▶ **Requirement**:
Give back the full listing, exactly as it is.

▶ **Input data**:
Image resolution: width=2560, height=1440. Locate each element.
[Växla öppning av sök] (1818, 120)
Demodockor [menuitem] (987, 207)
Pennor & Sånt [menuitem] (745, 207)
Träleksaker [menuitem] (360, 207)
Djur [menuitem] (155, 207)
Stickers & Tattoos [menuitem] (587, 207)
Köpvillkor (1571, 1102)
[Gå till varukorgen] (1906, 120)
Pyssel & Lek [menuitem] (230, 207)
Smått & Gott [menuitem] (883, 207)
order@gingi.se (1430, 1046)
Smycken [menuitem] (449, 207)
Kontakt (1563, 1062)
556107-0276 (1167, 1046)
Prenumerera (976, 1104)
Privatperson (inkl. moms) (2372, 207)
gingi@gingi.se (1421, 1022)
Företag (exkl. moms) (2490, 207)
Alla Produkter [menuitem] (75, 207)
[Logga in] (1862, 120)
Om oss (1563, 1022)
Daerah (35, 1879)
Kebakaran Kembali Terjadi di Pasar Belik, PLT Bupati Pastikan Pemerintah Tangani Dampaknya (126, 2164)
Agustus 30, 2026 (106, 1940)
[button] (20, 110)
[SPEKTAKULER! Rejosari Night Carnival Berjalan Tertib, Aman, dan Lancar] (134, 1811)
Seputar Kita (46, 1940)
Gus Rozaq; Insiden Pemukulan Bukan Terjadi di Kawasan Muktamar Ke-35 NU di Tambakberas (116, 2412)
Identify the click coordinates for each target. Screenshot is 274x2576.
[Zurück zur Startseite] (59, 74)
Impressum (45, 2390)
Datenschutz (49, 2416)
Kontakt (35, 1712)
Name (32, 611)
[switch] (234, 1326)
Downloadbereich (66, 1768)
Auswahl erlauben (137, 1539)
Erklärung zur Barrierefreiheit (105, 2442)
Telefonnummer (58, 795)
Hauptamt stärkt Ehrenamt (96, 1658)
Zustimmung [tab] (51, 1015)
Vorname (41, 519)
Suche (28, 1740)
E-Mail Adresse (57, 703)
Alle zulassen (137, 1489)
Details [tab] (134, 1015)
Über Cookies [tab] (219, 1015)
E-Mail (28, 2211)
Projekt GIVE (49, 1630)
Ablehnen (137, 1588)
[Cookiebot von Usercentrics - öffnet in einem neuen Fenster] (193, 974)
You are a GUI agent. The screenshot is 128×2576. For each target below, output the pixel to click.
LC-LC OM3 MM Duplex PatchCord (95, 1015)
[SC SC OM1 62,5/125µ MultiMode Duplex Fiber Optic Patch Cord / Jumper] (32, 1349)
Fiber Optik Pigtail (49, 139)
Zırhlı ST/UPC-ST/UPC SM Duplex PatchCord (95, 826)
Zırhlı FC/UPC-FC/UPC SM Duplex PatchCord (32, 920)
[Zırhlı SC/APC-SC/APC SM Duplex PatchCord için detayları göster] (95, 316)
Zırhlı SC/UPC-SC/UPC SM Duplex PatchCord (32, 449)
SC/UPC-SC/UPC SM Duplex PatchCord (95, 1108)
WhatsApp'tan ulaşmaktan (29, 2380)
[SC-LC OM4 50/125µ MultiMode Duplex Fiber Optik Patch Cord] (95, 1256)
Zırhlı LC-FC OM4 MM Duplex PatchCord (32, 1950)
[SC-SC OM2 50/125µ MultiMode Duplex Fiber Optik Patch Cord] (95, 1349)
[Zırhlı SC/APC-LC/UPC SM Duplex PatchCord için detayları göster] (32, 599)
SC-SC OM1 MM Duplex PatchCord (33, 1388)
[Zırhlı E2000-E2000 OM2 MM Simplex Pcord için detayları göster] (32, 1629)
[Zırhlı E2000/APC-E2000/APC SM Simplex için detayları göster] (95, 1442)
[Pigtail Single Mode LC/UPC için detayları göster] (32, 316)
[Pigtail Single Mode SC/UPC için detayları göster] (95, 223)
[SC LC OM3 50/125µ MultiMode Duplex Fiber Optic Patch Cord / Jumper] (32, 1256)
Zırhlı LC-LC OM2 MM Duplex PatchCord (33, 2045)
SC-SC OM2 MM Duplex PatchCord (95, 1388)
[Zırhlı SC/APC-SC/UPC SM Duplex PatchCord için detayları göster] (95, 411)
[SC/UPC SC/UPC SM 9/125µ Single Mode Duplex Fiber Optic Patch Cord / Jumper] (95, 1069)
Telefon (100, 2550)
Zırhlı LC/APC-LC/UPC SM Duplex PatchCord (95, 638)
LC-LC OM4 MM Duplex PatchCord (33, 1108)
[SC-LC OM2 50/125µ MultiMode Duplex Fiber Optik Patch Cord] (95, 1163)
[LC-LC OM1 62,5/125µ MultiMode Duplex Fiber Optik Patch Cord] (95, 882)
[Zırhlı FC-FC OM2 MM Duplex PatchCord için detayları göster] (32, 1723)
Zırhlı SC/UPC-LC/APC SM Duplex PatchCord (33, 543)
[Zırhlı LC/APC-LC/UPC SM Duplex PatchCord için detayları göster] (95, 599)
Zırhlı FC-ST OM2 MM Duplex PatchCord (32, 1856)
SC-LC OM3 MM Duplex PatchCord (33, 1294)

▶ **Solution below**:
Image resolution: width=2560, height=1440. Locate each element.
[Växla öppning av sök] (1818, 120)
Demodockor [menuitem] (987, 207)
Pennor & Sånt [menuitem] (745, 207)
Träleksaker [menuitem] (360, 207)
Djur [menuitem] (155, 207)
Stickers & Tattoos [menuitem] (587, 207)
Köpvillkor (1571, 1102)
[Gå till varukorgen] (1906, 120)
Pyssel & Lek [menuitem] (230, 207)
Smått & Gott [menuitem] (883, 207)
order@gingi.se (1430, 1046)
Smycken [menuitem] (449, 207)
Kontakt (1563, 1062)
556107-0276 (1167, 1046)
Prenumerera (976, 1104)
Privatperson (inkl. moms) (2372, 207)
gingi@gingi.se (1421, 1022)
Företag (exkl. moms) (2490, 207)
Alla Produkter [menuitem] (75, 207)
[Logga in] (1862, 120)
Om oss (1563, 1022)
Daerah (35, 1879)
Kebakaran Kembali Terjadi di Pasar Belik, PLT Bupati Pastikan Pemerintah Tangani Dampaknya (126, 2164)
Agustus 30, 2026 (106, 1940)
[button] (20, 110)
[SPEKTAKULER! Rejosari Night Carnival Berjalan Tertib, Aman, dan Lancar] (134, 1811)
Seputar Kita (46, 1940)
Gus Rozaq; Insiden Pemukulan Bukan Terjadi di Kawasan Muktamar Ke-35 NU di Tambakberas (116, 2412)
Identify the click coordinates for each target. Screenshot is 274x2576.
[Zurück zur Startseite] (59, 74)
Impressum (45, 2390)
Datenschutz (49, 2416)
Kontakt (35, 1712)
Name (32, 611)
[switch] (234, 1326)
Downloadbereich (66, 1768)
Auswahl erlauben (137, 1539)
Erklärung zur Barrierefreiheit (105, 2442)
Telefonnummer (58, 795)
Hauptamt stärkt Ehrenamt (96, 1658)
Zustimmung [tab] (51, 1015)
Vorname (41, 519)
Suche (28, 1740)
E-Mail Adresse (57, 703)
Alle zulassen (137, 1489)
Details [tab] (134, 1015)
Über Cookies [tab] (219, 1015)
E-Mail (28, 2211)
Projekt GIVE (49, 1630)
Ablehnen (137, 1588)
[Cookiebot von Usercentrics - öffnet in einem neuen Fenster] (193, 974)
You are a GUI agent. The screenshot is 128×2576. For each target below, output the pixel to click.
LC-LC OM3 MM Duplex PatchCord (95, 1015)
[SC SC OM1 62,5/125µ MultiMode Duplex Fiber Optic Patch Cord / Jumper] (32, 1349)
Fiber Optik Pigtail (49, 139)
Zırhlı ST/UPC-ST/UPC SM Duplex PatchCord (95, 826)
Zırhlı FC/UPC-FC/UPC SM Duplex PatchCord (32, 920)
[Zırhlı SC/APC-SC/APC SM Duplex PatchCord için detayları göster] (95, 316)
Zırhlı SC/UPC-SC/UPC SM Duplex PatchCord (32, 449)
SC/UPC-SC/UPC SM Duplex PatchCord (95, 1108)
WhatsApp'tan ulaşmaktan (29, 2380)
[SC-LC OM4 50/125µ MultiMode Duplex Fiber Optik Patch Cord] (95, 1256)
Zırhlı LC-FC OM4 MM Duplex PatchCord (32, 1950)
[SC-SC OM2 50/125µ MultiMode Duplex Fiber Optik Patch Cord] (95, 1349)
[Zırhlı SC/APC-LC/UPC SM Duplex PatchCord için detayları göster] (32, 599)
SC-SC OM1 MM Duplex PatchCord (33, 1388)
[Zırhlı E2000-E2000 OM2 MM Simplex Pcord için detayları göster] (32, 1629)
[Zırhlı E2000/APC-E2000/APC SM Simplex için detayları göster] (95, 1442)
[Pigtail Single Mode LC/UPC için detayları göster] (32, 316)
[Pigtail Single Mode SC/UPC için detayları göster] (95, 223)
[SC LC OM3 50/125µ MultiMode Duplex Fiber Optic Patch Cord / Jumper] (32, 1256)
Zırhlı LC-LC OM2 MM Duplex PatchCord (33, 2045)
SC-SC OM2 MM Duplex PatchCord (95, 1388)
[Zırhlı SC/APC-SC/UPC SM Duplex PatchCord için detayları göster] (95, 411)
[SC/UPC SC/UPC SM 9/125µ Single Mode Duplex Fiber Optic Patch Cord / Jumper] (95, 1069)
Telefon (100, 2550)
Zırhlı LC/APC-LC/UPC SM Duplex PatchCord (95, 638)
LC-LC OM4 MM Duplex PatchCord (33, 1108)
[SC-LC OM2 50/125µ MultiMode Duplex Fiber Optik Patch Cord] (95, 1163)
[LC-LC OM1 62,5/125µ MultiMode Duplex Fiber Optik Patch Cord] (95, 882)
[Zırhlı FC-FC OM2 MM Duplex PatchCord için detayları göster] (32, 1723)
Zırhlı SC/UPC-LC/APC SM Duplex PatchCord (33, 543)
[Zırhlı LC/APC-LC/UPC SM Duplex PatchCord için detayları göster] (95, 599)
Zırhlı FC-ST OM2 MM Duplex PatchCord (32, 1856)
SC-LC OM3 MM Duplex PatchCord (33, 1294)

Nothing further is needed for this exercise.